---------- SOURCE MATERIAL ----------
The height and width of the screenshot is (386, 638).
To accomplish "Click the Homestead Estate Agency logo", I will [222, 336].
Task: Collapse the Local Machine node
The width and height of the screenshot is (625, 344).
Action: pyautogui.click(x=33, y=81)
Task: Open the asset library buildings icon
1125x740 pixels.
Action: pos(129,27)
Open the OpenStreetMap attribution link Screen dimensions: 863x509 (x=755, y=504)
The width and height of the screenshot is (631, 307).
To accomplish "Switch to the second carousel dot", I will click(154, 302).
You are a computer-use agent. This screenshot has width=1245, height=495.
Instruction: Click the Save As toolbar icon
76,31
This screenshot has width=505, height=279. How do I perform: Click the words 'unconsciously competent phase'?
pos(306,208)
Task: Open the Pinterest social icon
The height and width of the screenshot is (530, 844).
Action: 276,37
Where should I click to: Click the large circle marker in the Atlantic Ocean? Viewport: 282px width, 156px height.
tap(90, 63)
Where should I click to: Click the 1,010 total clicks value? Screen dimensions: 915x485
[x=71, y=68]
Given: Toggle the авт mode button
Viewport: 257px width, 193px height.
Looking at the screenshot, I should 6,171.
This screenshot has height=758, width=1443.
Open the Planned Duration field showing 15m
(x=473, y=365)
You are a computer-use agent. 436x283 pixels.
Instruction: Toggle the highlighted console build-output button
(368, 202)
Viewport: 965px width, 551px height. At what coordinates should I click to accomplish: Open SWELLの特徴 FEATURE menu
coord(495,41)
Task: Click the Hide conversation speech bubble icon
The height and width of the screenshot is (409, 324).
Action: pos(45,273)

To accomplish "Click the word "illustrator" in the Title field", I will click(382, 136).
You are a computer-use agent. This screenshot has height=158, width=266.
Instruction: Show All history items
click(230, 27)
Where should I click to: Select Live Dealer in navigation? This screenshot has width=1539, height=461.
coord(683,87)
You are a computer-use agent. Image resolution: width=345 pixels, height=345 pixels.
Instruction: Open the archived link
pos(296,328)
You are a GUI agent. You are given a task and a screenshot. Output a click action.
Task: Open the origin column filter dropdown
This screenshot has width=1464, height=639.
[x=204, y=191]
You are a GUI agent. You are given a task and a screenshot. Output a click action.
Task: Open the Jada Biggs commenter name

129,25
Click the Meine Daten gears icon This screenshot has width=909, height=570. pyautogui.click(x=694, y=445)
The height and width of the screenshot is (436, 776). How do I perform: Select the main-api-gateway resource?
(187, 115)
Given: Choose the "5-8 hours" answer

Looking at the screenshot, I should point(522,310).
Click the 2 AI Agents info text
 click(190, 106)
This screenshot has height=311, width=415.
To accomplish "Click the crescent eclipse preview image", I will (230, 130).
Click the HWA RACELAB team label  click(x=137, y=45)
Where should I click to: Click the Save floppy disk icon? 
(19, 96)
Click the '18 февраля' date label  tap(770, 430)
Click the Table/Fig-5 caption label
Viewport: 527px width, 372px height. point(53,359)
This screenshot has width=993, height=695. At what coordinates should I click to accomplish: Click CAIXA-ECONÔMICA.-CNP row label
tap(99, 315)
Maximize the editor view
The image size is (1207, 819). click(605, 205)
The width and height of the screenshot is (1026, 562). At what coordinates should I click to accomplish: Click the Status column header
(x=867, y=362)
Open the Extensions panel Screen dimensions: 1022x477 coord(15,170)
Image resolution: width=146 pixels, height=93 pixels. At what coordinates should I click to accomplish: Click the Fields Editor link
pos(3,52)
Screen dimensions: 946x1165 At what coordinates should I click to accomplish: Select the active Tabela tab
----------
WORK INSTRUCTION: Every single line of the data above must be set down again exactly.

EXERCISE RESPONSE:
The height and width of the screenshot is (386, 638).
To accomplish "Click the Homestead Estate Agency logo", I will [222, 336].
Task: Collapse the Local Machine node
The width and height of the screenshot is (625, 344).
Action: pyautogui.click(x=33, y=81)
Task: Open the asset library buildings icon
1125x740 pixels.
Action: pos(129,27)
Open the OpenStreetMap attribution link Screen dimensions: 863x509 (x=755, y=504)
The width and height of the screenshot is (631, 307).
To accomplish "Switch to the second carousel dot", I will click(154, 302).
You are a computer-use agent. This screenshot has width=1245, height=495.
Instruction: Click the Save As toolbar icon
76,31
This screenshot has width=505, height=279. How do I perform: Click the words 'unconsciously competent phase'?
pos(306,208)
Task: Open the Pinterest social icon
The height and width of the screenshot is (530, 844).
Action: 276,37
Where should I click to: Click the large circle marker in the Atlantic Ocean? Viewport: 282px width, 156px height.
tap(90, 63)
Where should I click to: Click the 1,010 total clicks value? Screen dimensions: 915x485
[x=71, y=68]
Given: Toggle the авт mode button
Viewport: 257px width, 193px height.
Looking at the screenshot, I should 6,171.
This screenshot has height=758, width=1443.
Open the Planned Duration field showing 15m
(x=473, y=365)
You are a computer-use agent. 436x283 pixels.
Instruction: Toggle the highlighted console build-output button
(368, 202)
Viewport: 965px width, 551px height. At what coordinates should I click to accomplish: Open SWELLの特徴 FEATURE menu
coord(495,41)
Task: Click the Hide conversation speech bubble icon
The height and width of the screenshot is (409, 324).
Action: pos(45,273)

To accomplish "Click the word "illustrator" in the Title field", I will click(382, 136).
You are a computer-use agent. This screenshot has height=158, width=266.
Instruction: Show All history items
click(230, 27)
Where should I click to: Select Live Dealer in navigation? This screenshot has width=1539, height=461.
coord(683,87)
You are a computer-use agent. Image resolution: width=345 pixels, height=345 pixels.
Instruction: Open the archived link
pos(296,328)
You are a GUI agent. You are given a task and a screenshot. Output a click action.
Task: Open the origin column filter dropdown
This screenshot has width=1464, height=639.
[x=204, y=191]
You are a GUI agent. You are given a task and a screenshot. Output a click action.
Task: Open the Jada Biggs commenter name

129,25
Click the Meine Daten gears icon This screenshot has width=909, height=570. pyautogui.click(x=694, y=445)
The height and width of the screenshot is (436, 776). How do I perform: Select the main-api-gateway resource?
(187, 115)
Given: Choose the "5-8 hours" answer

Looking at the screenshot, I should point(522,310).
Click the 2 AI Agents info text
 click(190, 106)
This screenshot has height=311, width=415.
To accomplish "Click the crescent eclipse preview image", I will (230, 130).
Click the HWA RACELAB team label  click(x=137, y=45)
Where should I click to: Click the Save floppy disk icon? 
(19, 96)
Click the '18 февраля' date label  tap(770, 430)
Click the Table/Fig-5 caption label
Viewport: 527px width, 372px height. point(53,359)
This screenshot has width=993, height=695. At what coordinates should I click to accomplish: Click CAIXA-ECONÔMICA.-CNP row label
tap(99, 315)
Maximize the editor view
The image size is (1207, 819). click(605, 205)
The width and height of the screenshot is (1026, 562). At what coordinates should I click to accomplish: Click the Status column header
(x=867, y=362)
Open the Extensions panel Screen dimensions: 1022x477 coord(15,170)
Image resolution: width=146 pixels, height=93 pixels. At what coordinates should I click to accomplish: Click the Fields Editor link
pos(3,52)
Screen dimensions: 946x1165 At what coordinates should I click to accomplish: Select the active Tabela tab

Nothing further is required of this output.